The Snapdragon 8 Gen 1

Rather than continue with the 800 naming scheme, Qualcomm is renaming its smartphone processor portfolio to make it easier to understand / market to consumers. The Snapdragon 8 Gen 1 (hereafter referred to as S8g1 or 8g1) will be the headliner for the portfolio, and we expect Qualcomm to announce other processors in the family as we move into 2022. The S8g1 uses the latest range of Arm core IP, along with updated Adreno, Hexagon, and connectivity IP including an integrated X65 modem capable of both mmWave and Sub 6 GHz for a worldwide solution in a single chip.

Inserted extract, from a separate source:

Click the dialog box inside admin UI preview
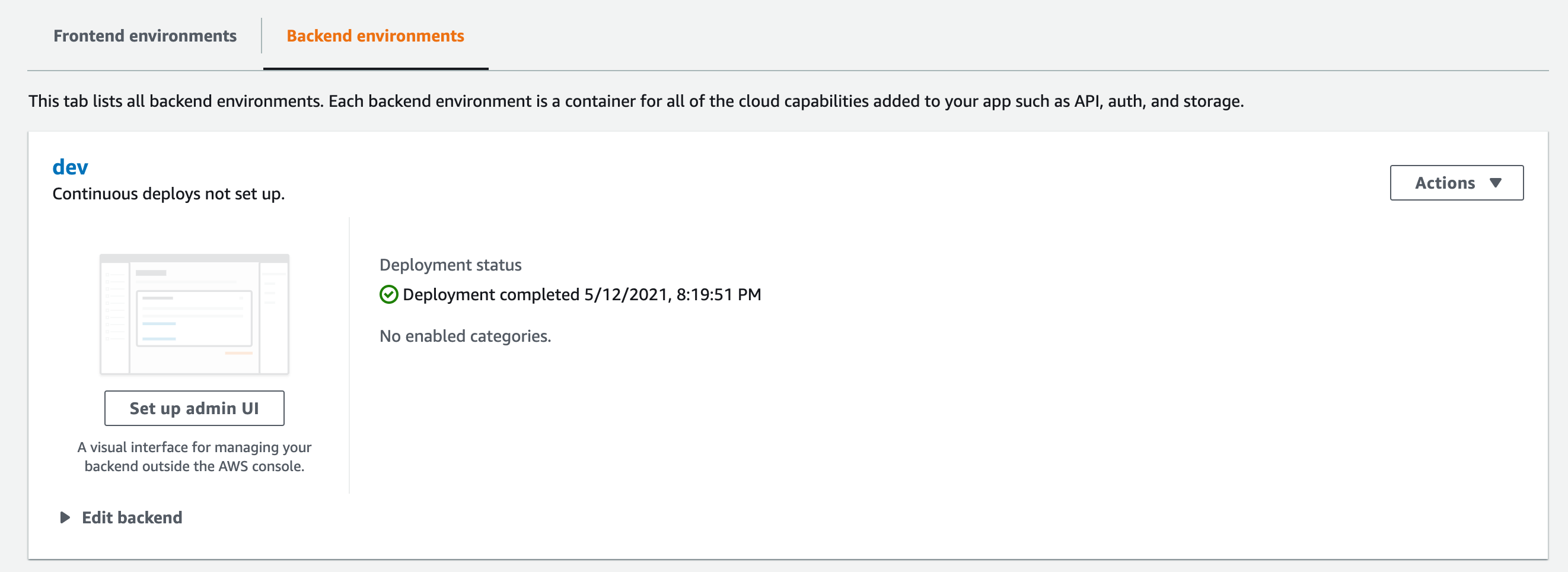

While Qualcomm hasn’t given any additional insight into the Adreno / graphics part of the hardware, not even giving us a 3-digit identifier, we have been told that it is a new ground up design. Qualcomm has also told us that the new GPU family is designed to look very similar to previous Adreno GPU sfrom a feature/API standpoint, which means that for existing games and other apps, it should allow a smooth transition with better performance.  We had time to run a few traditional gaming tests in this piece.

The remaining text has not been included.